▶ Problem
Copy the lines from the one that contains "The height and width of the screenshot is (450, 705)." through the end of the records, both ends included, and leave the pictures out.

▶ Material for this exercise
# # # # # # #
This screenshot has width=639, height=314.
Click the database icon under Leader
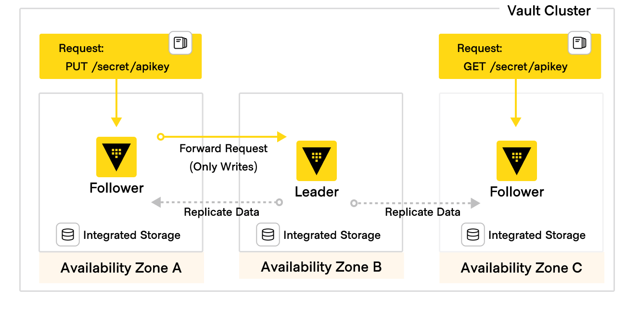[268, 235]
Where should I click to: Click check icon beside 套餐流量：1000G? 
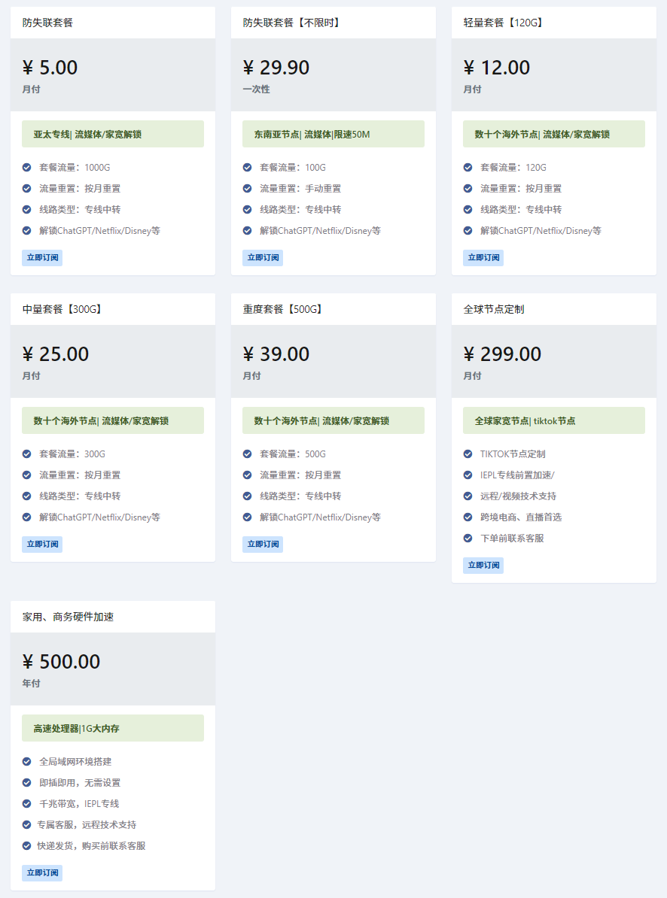click(x=26, y=167)
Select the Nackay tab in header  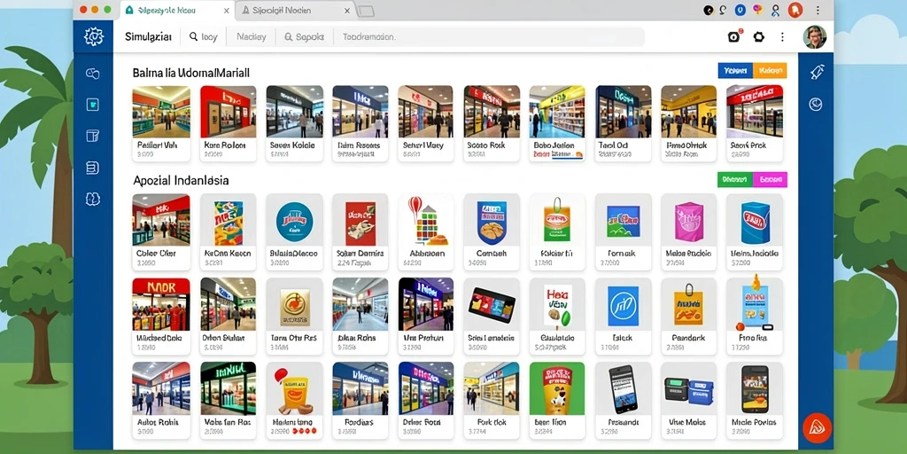tap(251, 37)
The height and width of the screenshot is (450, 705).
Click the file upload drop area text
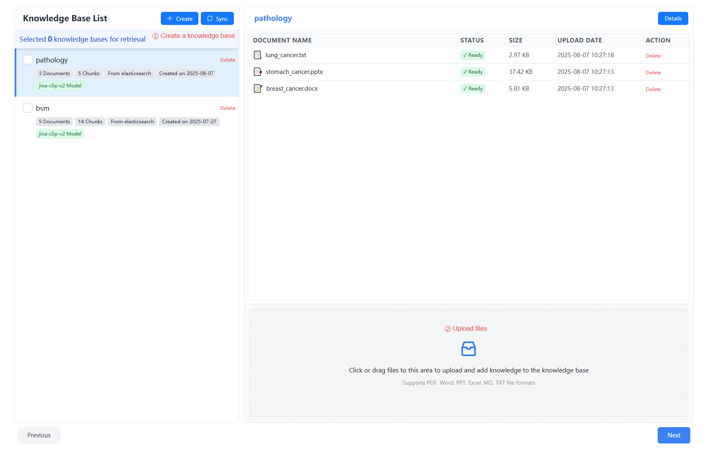pyautogui.click(x=468, y=370)
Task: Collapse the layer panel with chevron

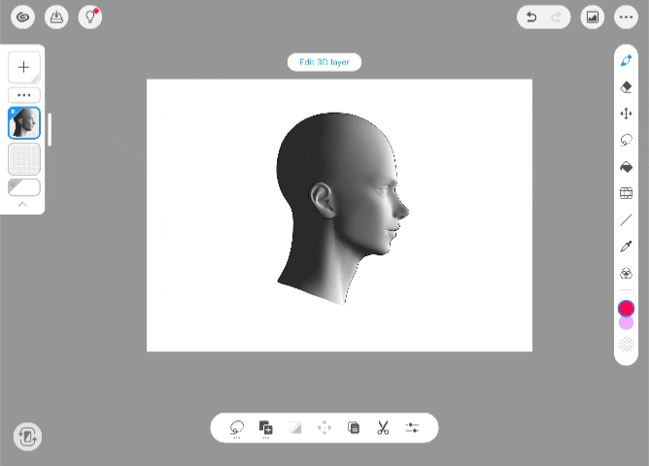Action: point(23,205)
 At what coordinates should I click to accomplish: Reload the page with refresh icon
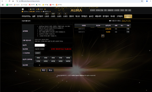tap(9, 1)
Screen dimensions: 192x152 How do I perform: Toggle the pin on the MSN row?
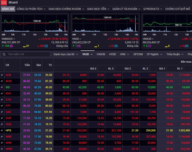point(2,142)
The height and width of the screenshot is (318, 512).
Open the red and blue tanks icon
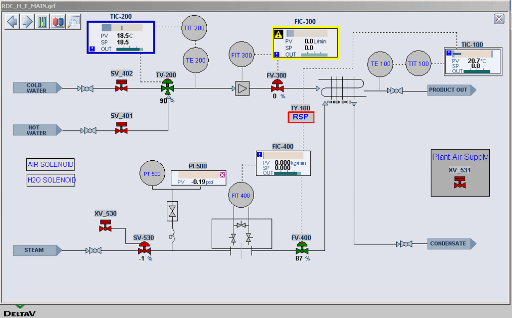(58, 22)
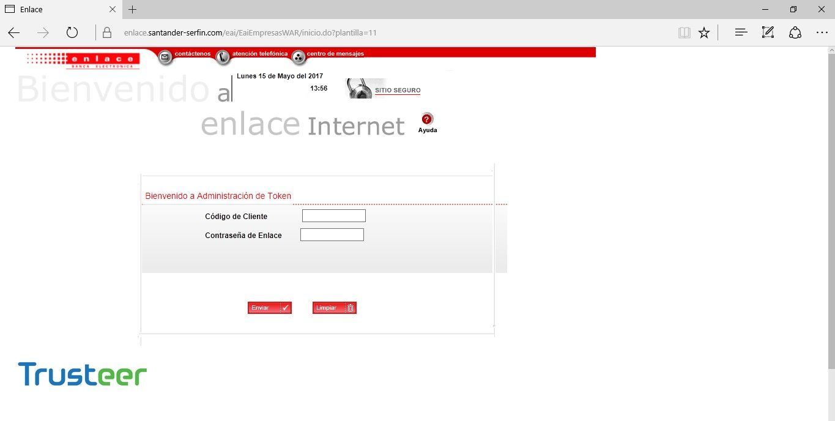Open a new browser tab
835x421 pixels.
[132, 9]
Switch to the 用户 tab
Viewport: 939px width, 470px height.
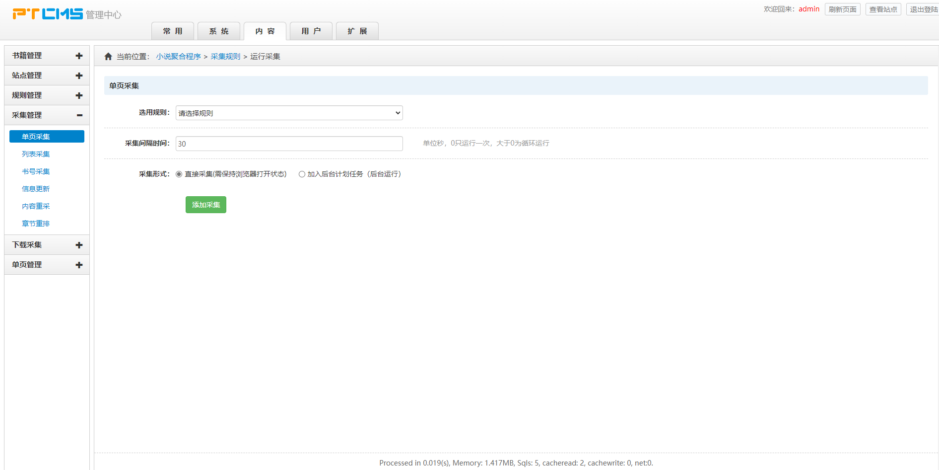click(311, 31)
# # # # # # #
▶ Task output
The height and width of the screenshot is (450, 705).
Click the file upload drop area text
pyautogui.click(x=468, y=370)
Task: Collapse the layer panel with chevron

Action: point(23,205)
 At what coordinates should I click to accomplish: Reload the page with refresh icon
tap(9, 1)
Screen dimensions: 192x152 How do I perform: Toggle the pin on the MSN row?
point(2,142)
The height and width of the screenshot is (318, 512).
Open the red and blue tanks icon
(58, 22)
Open a new browser tab
835x421 pixels.
[132, 9]
Switch to the 用户 tab
Viewport: 939px width, 470px height.
click(311, 31)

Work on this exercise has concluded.